L'importanza di avere Ilicic (e la panchina lunga). Per non dire di Musso

L'importanza di avere Ilicic (e la panchina lunga). Per non dire di Musso
Atalanta 18 Settembre 2021 ore 23:36

di Xavier Jacobelli

Le fatiche di Champions pesano sulla Dea; al quarto tentativo, la Salernitana, con il grande Ribery titolare, gioca la sua migliore partita da quando è tornata in Serie A; colpisce un palo con Obi, ma subisce la zampata di Zapata, al gol n. 98 in A e perde una partita che avrebbe quantomeno meritato di pareggiare. Ecco perché questa vittoria tanto sofferta quanto preziosa vale doppio per l'Atalanta: solo le grandi squadre riescono a vincere incontri come questi e ci riescono perché, alla bisogna, la panchina lunga fa la differenza.
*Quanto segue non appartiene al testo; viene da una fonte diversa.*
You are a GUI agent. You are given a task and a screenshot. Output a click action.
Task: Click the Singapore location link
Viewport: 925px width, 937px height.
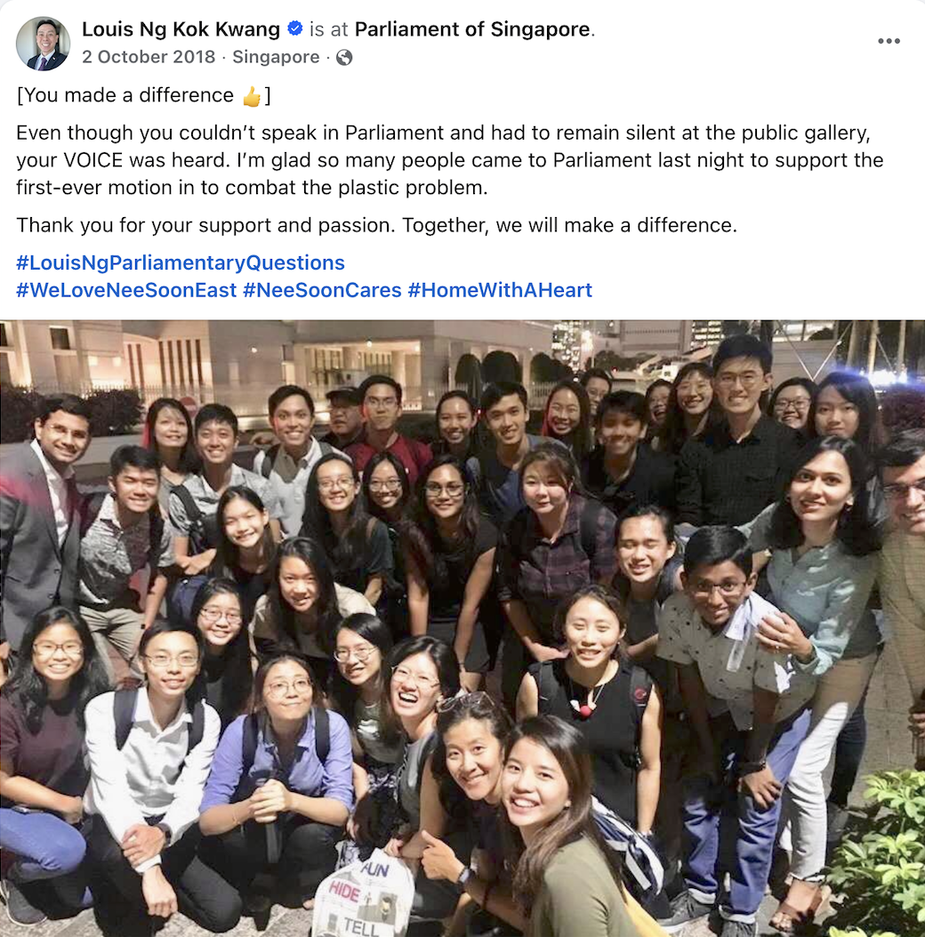tap(276, 57)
A cominciare da Ilicic che, come già a Vila-Real, ha sbloccato il gioco offensivo dei nerazzurri risultando decisivo nell'azione del gol, mentre Koopmeiners migliora partita dopo partita.
Quei sette punti in 4 partite dei nerazzurri sono due in meno rispetto a un anno fa, ma importa poco. Chi cerca sul pelo nell'uovo va fuori strada: se il martedì giochi in casa della vincitrice dell'ultima Europa League e la rimonti, producendoti in uno sforzo poderoso, non puoi non risentire se torni in campo soltanto 96 ore più tardi. E qui sta l'importanza del colpo di Salerno, sia per la classifica sia per la consapevolezza della propria forza. Per non dire di Musso, ancora una volta decisivo: la conferma che l'argentino è un portiere di assoluta levatura internazionale.

Gasp ha le antenne sempre dritte, per questo si aspettava una partita difficile e difficile è stata: i suoi elogi alla Salernitana sono stati sinceri così come la sua disamina che ha evidenziato la straordinaria mentalità vincente dell'Atalanta, più forte anche delle fatiche europee. Questa è una stagione ancora più impegnativa per la Dea, dopo tre terzi posti consecutivi e dopo tre qualificazioni consecutive alla Champions. Non è facile giocare sempre al massimo quando si va in campo ogni tre giorni (martedì a Bergamo arriverà il Sassuolo), ma la vittoria dell'Arechi, dove Castori ha ritrovato la squadra che era stata grandiosa in Serie B e merita di guadagnare la salvezza, dimostra che cosa significhi avere acquisito una dimensione di vertice.

Alla sesta stagione di fila, l'Effetto Gasperini non finisce mai. Che meraviglia.